Work item
Two lines in the data below mark the range: the one with "Screen dimensions: 558x476" and the one with "You are a computer-use agent. Viewport: 579px". Return both, along with every line between them, exactly.
── Material to process ──
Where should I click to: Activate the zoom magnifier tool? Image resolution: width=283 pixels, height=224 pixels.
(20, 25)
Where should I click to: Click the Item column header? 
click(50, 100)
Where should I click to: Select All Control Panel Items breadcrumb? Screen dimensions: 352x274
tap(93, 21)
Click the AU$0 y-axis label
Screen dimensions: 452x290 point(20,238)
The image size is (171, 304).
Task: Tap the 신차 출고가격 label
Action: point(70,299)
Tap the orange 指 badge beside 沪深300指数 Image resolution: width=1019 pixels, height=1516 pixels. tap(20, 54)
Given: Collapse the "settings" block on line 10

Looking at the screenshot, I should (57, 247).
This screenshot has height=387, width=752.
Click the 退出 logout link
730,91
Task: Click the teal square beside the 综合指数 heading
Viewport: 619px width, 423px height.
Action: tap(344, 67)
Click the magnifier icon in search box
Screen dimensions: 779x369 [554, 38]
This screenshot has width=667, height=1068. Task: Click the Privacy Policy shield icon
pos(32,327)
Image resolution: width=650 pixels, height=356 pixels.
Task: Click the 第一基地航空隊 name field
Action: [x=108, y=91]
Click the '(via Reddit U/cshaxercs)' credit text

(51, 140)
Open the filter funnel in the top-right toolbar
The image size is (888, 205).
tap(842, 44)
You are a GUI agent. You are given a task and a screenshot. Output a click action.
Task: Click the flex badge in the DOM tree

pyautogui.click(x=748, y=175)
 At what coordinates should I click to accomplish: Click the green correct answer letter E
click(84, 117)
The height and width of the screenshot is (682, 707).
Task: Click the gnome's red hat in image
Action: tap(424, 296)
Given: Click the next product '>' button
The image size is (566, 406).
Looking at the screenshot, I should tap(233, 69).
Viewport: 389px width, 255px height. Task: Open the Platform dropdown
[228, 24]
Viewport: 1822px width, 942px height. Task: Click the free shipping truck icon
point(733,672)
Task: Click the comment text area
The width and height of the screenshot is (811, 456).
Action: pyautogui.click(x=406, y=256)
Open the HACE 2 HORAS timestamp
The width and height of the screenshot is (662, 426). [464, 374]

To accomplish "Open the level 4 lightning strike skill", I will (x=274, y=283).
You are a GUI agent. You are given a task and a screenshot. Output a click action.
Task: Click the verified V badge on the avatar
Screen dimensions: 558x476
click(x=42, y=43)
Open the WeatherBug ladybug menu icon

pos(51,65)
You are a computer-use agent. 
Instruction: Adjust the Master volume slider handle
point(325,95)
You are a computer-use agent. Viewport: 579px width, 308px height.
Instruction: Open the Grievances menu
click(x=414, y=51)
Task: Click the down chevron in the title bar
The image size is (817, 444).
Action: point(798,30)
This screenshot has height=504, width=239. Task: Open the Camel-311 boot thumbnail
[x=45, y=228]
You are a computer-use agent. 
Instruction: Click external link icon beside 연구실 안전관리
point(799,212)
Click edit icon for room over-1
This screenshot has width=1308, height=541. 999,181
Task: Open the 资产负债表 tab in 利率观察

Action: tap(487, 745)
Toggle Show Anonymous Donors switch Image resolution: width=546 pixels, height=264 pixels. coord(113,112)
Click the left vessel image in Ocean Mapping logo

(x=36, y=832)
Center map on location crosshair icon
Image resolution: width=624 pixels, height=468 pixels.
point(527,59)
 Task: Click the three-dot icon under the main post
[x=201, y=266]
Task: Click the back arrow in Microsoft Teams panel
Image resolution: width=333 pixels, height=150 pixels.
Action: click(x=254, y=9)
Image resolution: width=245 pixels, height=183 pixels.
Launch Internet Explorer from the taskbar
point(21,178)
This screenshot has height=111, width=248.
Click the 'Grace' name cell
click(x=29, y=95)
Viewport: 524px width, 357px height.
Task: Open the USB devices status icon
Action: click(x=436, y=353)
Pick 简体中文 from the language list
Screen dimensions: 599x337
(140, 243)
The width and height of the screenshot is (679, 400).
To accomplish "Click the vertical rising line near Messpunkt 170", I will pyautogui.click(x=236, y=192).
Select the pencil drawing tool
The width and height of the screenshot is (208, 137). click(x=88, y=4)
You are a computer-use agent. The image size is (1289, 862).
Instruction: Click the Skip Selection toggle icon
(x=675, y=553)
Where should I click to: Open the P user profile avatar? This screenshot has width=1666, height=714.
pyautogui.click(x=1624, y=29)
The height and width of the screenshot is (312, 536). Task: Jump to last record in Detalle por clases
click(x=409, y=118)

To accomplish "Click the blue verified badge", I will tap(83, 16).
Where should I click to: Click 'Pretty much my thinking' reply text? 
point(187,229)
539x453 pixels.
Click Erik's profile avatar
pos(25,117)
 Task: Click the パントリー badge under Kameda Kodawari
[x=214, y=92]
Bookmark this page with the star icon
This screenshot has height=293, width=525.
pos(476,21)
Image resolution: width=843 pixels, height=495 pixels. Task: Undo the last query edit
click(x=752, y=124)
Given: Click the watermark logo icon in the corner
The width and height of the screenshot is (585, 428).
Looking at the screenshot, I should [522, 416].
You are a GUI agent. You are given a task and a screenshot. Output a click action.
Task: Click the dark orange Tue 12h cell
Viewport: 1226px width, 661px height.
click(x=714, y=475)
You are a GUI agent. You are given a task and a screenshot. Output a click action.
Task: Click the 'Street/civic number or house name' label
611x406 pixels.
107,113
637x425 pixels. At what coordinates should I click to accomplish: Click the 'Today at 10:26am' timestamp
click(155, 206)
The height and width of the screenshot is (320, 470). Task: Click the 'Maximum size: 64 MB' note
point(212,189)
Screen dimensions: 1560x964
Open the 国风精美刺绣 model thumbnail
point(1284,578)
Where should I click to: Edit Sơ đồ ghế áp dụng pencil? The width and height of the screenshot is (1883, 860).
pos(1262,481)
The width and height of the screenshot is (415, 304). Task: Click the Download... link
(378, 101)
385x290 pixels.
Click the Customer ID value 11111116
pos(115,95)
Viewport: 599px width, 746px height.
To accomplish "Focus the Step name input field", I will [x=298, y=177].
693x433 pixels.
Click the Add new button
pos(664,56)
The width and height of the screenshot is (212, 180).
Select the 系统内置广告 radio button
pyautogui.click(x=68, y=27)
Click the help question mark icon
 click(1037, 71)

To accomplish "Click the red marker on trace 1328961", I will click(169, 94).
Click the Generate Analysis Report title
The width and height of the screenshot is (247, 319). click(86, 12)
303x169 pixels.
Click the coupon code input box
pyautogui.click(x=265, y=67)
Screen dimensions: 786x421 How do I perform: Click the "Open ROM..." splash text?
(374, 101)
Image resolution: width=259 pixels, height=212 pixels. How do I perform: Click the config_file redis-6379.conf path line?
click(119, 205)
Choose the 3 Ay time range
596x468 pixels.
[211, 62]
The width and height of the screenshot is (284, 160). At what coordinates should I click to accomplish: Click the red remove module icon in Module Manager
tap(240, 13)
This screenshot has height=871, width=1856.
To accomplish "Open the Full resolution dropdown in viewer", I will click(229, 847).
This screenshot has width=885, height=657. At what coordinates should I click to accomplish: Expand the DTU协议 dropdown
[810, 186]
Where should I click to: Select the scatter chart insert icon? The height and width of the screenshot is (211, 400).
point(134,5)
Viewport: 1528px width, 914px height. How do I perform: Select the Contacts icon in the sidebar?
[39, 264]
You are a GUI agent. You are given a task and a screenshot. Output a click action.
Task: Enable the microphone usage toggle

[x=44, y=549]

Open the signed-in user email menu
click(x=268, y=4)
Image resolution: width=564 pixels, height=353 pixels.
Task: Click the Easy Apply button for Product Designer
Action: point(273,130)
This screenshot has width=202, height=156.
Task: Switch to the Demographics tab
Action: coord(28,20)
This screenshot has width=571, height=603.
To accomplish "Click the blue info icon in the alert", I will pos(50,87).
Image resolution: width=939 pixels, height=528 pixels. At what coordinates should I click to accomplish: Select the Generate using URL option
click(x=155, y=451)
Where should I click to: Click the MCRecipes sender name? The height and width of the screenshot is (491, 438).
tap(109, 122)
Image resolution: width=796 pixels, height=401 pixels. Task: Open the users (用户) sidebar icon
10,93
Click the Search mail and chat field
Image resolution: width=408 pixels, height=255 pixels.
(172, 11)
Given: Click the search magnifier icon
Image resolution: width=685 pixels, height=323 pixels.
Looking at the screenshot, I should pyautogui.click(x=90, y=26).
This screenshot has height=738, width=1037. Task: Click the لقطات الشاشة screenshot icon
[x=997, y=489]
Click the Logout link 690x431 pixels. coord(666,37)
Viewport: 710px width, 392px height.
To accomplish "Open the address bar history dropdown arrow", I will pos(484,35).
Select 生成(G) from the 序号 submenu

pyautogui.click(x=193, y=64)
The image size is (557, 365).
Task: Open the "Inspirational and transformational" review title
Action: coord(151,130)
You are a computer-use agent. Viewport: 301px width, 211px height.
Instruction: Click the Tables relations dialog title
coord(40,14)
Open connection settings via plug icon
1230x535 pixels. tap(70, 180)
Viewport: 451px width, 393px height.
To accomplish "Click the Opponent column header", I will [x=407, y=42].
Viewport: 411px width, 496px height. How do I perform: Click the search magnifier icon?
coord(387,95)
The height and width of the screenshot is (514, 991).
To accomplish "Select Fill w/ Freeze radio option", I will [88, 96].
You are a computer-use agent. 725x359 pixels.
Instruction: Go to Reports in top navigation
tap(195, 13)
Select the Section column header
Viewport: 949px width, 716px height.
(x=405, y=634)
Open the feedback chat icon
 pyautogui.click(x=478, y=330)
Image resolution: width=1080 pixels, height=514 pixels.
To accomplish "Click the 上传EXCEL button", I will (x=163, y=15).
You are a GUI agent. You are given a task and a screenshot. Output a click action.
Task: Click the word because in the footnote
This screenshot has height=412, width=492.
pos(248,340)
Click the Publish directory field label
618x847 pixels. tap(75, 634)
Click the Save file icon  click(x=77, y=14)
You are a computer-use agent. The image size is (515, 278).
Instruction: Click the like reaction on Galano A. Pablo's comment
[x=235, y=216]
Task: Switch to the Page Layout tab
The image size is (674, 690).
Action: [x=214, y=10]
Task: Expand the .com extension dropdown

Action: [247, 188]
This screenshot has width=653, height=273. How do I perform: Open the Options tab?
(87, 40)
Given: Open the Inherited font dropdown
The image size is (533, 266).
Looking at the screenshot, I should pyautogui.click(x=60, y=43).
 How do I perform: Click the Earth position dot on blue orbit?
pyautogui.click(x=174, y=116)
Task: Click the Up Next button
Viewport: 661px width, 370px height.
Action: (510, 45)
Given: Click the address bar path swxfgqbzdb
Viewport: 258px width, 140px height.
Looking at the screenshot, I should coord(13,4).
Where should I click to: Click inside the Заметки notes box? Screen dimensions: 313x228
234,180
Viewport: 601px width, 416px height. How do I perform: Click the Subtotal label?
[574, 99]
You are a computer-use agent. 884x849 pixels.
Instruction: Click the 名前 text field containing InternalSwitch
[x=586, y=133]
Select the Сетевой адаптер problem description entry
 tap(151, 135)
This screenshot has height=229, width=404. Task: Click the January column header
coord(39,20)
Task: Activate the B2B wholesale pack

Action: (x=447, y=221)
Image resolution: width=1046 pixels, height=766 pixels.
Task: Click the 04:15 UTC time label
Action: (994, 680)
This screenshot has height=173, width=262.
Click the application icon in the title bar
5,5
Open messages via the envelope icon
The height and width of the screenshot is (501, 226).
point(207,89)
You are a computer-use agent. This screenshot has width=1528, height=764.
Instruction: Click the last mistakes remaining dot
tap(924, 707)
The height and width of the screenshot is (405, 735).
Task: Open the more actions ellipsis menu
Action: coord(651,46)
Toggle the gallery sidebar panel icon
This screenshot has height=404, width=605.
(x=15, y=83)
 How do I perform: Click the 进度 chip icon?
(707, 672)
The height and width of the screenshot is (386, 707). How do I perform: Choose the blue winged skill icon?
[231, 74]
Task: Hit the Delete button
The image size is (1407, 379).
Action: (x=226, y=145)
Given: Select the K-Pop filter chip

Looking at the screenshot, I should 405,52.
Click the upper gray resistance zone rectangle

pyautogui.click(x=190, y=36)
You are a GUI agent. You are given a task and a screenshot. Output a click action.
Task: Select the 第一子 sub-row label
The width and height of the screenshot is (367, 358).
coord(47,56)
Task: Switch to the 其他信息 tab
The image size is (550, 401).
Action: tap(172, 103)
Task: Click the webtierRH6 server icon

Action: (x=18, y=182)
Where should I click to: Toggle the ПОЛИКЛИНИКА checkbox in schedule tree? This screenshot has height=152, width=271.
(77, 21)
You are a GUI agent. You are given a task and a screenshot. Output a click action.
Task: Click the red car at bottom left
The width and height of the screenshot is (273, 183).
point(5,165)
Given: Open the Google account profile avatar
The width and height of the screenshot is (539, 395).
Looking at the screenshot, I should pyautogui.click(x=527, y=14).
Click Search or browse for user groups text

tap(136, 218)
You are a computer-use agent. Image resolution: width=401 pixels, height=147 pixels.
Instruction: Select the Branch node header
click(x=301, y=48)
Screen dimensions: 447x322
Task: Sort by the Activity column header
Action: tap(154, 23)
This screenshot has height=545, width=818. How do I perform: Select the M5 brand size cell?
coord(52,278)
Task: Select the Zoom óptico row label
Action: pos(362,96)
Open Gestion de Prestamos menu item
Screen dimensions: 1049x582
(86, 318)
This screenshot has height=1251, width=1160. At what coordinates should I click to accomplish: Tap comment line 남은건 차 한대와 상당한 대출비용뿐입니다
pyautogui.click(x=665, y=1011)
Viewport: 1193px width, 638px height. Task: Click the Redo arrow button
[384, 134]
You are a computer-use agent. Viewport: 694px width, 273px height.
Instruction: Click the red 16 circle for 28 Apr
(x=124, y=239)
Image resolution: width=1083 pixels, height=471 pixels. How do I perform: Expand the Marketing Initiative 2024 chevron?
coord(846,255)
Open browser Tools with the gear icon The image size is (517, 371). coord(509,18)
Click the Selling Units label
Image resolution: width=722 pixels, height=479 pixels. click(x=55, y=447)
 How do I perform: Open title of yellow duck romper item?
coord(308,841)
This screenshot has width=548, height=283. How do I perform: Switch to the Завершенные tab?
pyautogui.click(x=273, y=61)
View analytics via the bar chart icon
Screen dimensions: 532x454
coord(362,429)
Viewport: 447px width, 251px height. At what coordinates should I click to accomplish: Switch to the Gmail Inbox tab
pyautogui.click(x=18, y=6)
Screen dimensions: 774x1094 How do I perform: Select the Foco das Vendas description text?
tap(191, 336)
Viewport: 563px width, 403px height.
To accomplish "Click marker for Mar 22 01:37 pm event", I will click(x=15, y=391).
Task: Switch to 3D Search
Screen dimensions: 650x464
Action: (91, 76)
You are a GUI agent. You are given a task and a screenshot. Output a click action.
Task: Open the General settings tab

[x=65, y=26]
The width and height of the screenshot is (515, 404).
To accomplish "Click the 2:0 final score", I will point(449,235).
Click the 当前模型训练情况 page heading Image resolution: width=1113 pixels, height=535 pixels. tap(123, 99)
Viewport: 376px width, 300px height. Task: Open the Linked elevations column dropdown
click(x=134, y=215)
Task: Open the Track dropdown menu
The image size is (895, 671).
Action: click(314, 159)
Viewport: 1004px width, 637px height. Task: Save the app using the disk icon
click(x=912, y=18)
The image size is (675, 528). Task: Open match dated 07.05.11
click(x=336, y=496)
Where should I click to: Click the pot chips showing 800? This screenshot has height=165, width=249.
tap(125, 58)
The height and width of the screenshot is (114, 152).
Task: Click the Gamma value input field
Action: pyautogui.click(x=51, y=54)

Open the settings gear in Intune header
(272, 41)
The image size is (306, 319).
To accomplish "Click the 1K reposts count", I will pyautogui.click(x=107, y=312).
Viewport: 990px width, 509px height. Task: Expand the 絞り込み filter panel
───
Written response
Screen dimensions: 558x476
click(x=42, y=43)
Open the WeatherBug ladybug menu icon

pos(51,65)
You are a computer-use agent. 
Instruction: Adjust the Master volume slider handle
point(325,95)
You are a computer-use agent. Viewport: 579px width, 308px height.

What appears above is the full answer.